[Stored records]

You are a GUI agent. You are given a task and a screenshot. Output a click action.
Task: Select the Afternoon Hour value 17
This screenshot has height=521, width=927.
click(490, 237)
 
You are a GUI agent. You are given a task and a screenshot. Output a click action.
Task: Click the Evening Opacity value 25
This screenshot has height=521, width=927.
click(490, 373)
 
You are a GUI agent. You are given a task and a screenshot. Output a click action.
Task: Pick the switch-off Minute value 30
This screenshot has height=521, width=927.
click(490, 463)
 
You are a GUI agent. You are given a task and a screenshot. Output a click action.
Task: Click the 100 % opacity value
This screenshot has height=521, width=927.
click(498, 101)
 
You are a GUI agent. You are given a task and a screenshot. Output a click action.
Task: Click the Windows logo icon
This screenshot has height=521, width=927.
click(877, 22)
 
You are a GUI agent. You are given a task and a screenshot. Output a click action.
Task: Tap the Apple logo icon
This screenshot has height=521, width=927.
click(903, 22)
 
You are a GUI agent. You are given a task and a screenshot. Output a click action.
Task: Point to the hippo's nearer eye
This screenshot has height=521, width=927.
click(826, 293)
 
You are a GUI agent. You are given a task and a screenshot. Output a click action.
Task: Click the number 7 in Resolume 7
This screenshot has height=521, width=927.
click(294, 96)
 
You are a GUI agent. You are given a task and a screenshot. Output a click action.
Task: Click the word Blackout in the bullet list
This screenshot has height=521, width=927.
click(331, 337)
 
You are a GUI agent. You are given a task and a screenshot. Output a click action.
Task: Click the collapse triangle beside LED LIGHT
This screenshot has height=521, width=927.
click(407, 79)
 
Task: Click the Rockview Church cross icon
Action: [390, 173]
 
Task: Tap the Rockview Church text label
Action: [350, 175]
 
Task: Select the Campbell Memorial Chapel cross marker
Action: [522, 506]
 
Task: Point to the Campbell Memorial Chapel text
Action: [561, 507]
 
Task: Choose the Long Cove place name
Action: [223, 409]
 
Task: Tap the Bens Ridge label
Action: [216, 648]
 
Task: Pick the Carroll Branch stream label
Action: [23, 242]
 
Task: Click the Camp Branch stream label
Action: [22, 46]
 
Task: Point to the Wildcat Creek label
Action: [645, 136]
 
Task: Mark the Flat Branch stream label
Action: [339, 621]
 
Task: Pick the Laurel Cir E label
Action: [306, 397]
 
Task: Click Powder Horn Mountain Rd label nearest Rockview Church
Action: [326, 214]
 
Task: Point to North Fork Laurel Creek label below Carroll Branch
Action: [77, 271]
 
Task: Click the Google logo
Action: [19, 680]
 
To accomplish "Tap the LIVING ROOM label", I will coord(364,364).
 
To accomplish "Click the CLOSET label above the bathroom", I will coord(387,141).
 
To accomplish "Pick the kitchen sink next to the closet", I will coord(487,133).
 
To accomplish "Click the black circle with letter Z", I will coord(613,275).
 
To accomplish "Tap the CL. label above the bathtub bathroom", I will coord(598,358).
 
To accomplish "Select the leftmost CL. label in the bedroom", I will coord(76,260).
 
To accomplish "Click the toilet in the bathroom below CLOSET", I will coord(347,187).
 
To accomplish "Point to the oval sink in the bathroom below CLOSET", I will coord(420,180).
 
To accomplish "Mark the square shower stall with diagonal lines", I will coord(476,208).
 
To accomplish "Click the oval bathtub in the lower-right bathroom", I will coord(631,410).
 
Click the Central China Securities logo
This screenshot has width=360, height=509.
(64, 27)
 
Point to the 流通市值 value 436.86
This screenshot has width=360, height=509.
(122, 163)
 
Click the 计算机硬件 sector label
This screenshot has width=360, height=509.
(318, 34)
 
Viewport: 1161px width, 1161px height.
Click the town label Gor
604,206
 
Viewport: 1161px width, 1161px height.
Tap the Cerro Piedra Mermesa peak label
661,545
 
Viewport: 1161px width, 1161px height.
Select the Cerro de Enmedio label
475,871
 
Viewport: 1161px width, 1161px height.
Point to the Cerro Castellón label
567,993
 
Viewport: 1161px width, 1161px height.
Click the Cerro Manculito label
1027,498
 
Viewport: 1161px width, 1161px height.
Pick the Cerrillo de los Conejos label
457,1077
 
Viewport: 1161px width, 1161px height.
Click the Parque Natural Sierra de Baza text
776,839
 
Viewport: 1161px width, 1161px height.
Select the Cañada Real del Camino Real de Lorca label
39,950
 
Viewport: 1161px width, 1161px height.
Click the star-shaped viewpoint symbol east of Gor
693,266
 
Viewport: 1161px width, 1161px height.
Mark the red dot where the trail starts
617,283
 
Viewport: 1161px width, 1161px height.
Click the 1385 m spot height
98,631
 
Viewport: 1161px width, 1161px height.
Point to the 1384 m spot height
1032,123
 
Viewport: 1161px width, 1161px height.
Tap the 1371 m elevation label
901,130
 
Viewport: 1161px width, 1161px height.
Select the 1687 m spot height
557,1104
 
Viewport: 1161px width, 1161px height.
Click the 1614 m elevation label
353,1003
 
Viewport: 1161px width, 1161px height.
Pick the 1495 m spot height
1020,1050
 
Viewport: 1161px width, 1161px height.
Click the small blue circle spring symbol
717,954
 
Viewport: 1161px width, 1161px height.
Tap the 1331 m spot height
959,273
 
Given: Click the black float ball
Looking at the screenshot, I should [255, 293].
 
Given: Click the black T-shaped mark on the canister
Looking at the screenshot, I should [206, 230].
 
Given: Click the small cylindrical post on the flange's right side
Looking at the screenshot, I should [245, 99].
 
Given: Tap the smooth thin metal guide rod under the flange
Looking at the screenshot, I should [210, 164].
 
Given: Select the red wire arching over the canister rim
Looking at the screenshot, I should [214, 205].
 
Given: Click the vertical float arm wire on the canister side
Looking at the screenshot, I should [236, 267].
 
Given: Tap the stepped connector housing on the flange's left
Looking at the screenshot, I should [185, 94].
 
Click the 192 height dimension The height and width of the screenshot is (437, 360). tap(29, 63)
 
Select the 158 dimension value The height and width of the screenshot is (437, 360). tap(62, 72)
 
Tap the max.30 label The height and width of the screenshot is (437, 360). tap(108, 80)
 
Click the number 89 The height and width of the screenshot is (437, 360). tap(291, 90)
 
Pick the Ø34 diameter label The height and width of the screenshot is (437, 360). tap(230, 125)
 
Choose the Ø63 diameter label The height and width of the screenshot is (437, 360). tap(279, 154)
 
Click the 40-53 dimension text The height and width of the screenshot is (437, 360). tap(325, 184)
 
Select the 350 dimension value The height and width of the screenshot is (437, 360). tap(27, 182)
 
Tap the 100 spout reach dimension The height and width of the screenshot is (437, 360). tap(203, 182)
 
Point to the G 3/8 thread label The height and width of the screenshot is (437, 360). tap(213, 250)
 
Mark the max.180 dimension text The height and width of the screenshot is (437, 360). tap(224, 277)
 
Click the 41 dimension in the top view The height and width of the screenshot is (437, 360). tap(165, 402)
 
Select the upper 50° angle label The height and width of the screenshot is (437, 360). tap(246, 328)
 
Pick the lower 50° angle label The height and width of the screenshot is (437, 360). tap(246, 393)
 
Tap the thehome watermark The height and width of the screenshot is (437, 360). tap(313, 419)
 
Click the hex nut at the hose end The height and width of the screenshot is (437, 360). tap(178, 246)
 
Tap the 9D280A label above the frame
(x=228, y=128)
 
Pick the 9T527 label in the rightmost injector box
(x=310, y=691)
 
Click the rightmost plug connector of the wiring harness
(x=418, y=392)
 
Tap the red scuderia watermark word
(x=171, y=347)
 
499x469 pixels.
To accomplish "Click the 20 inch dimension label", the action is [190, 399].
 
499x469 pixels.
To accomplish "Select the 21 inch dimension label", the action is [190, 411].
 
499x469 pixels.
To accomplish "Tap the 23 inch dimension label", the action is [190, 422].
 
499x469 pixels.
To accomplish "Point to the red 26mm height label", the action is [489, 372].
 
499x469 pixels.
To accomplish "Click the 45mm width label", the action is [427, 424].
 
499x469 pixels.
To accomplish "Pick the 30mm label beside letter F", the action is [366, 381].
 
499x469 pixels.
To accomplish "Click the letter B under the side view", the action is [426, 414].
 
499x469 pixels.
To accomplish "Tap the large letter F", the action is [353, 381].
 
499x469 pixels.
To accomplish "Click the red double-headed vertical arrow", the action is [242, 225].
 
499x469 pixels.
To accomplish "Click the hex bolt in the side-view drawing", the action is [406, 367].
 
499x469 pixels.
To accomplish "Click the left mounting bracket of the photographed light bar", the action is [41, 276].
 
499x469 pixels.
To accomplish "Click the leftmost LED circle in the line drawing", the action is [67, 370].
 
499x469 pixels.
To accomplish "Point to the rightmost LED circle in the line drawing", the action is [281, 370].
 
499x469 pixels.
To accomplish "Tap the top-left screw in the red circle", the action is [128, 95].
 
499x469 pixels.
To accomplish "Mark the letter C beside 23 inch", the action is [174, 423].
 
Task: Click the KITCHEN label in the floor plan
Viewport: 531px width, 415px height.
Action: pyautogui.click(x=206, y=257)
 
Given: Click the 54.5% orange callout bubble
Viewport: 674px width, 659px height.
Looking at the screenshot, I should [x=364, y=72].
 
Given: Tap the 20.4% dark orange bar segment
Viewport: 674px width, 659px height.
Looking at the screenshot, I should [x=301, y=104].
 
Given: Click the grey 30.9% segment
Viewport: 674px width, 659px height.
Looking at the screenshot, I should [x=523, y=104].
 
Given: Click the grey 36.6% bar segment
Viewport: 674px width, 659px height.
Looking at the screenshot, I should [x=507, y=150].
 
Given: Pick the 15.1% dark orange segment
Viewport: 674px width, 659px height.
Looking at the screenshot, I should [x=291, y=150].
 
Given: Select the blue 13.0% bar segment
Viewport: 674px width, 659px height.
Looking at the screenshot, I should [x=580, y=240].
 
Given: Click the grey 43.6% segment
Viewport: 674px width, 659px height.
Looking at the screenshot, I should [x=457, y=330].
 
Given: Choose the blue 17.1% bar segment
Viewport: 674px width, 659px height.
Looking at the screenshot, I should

**WRITTEN REQUEST**
Count the lines in the entries above that contain the word "under", and reply with only that number.

**EXPECTED OUTPUT**
2